Siyanobakteri tehlikesi patlak verdi! İçme sularında görülen, canlılığı engelleyen, tarıma zarar veren ve başta karaciğer kanseri olmak üzere birçok hastalığa yol açan siyanobakterilere karşı Dr. Erol Kesici önlem alınması gerektiği yönünde uyardı. Geçtiğimiz günlerde ise İSKİ Genel Müdürü Şafak Başa, Başa, “Bugün kime sorsak, İstanbul’da musluk suyunun içilmeyeceğini söyleyecektir. Oysa biz bunun tam tersini söylüyoruz. İstanbul’da su musluktan içilir diyoruz" demiş ve "Bu ekonomik kriz ortamında, İstanbullulara musluktan su içme çağrısı yapıyor ve aile bütçelerine bir nebze de olsa destek olmaya çalışıyoruz” diyerek çağrıda bulunmuştu. İşte, denizlerde müsilajı da meydana getiren, İstanbul'da da görülen siyanobakteri tehlikesinin tüm ayrıntıları...
"BUNLARI BIRAKIN İÇMEYİ..."
İstanbul'da Sazlıbosna gölünde de görülen siyanobakteriler, çoğalarak alg patlaması olarak yüzeye çıkıyor. Su kaynaklarını tehdit eden önemli bir sorun olan siyanobakterilerin göl ve su kaynaklarındaki balıkların oksijensiz kalarak boğulmalarına sebebiyet verdiği belirtiliyor.
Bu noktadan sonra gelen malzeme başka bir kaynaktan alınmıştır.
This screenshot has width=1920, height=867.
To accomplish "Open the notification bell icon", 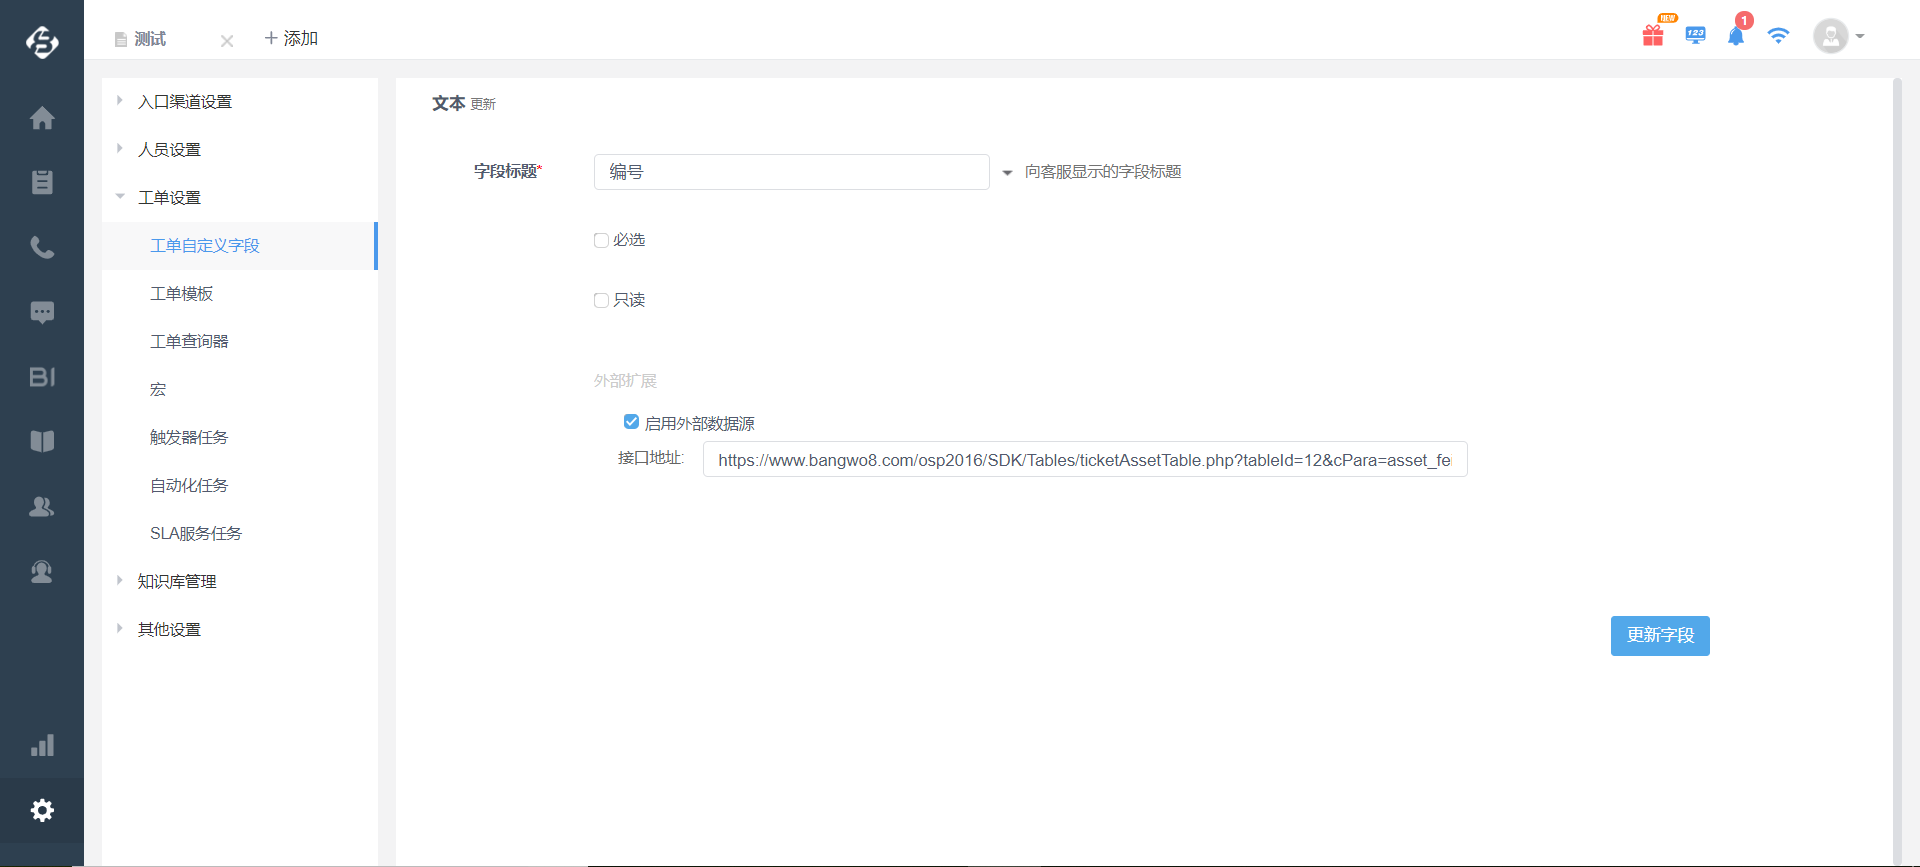I will [x=1736, y=36].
Son zamanlarda siyanobakterilerin artış gösterdiğini belirten Dr. Kesici, bu nedenle önlemlerin alınmasında titizlikle davranılması gerektiğini vurguladı. Dr. Erol Kesici, kirlilik yükünün de aşırı oranda arttığına işaret ederek siyanobakterilerin, doğal su bitkilerinin üzerine tutunarak, onların oksijenini engellediğini ve çürümelerine neden olduğunu belirtti.
Kesici, son yıllarda göllerde mavi-yeşil alg gibi isimlerle de anılan siyanobakteri tehlikesinin ciddi boyuta ulaştığını söyledi.
"GÖLLERİMİZİN BİRÇOK KISMI DİP ÇAMURU İLE DOLU, HIZLI BİR ŞEKİLDE ÇOĞALIYORLAR"
Türkiye Tabiatını Koruma Derneği (TTKD) bilim danışmanı Dr. Erol Kesici, siyanobakterilerin mavi ve yeşil alg olarak dünyanın en yaşlı mikroorganizmaları olduğunu belirterek şöyle dedi:
"Yaşları, 3.5 - 4 milyar yaşında olup ancak mikroskop ile görülebilen ve suların aşırı kirlenmeleri sonucu koloniler oluşturarak suyu yeşil renge boyayan, denizlerde müsilajı meydana getiren mikroorganizmalara siyanobakteri adını veriyoruz. Çok tehlikeliler, hem toksikler hem de toksin yaymaları nedeniyle çok tehlikeli oldukları bilinmektedir.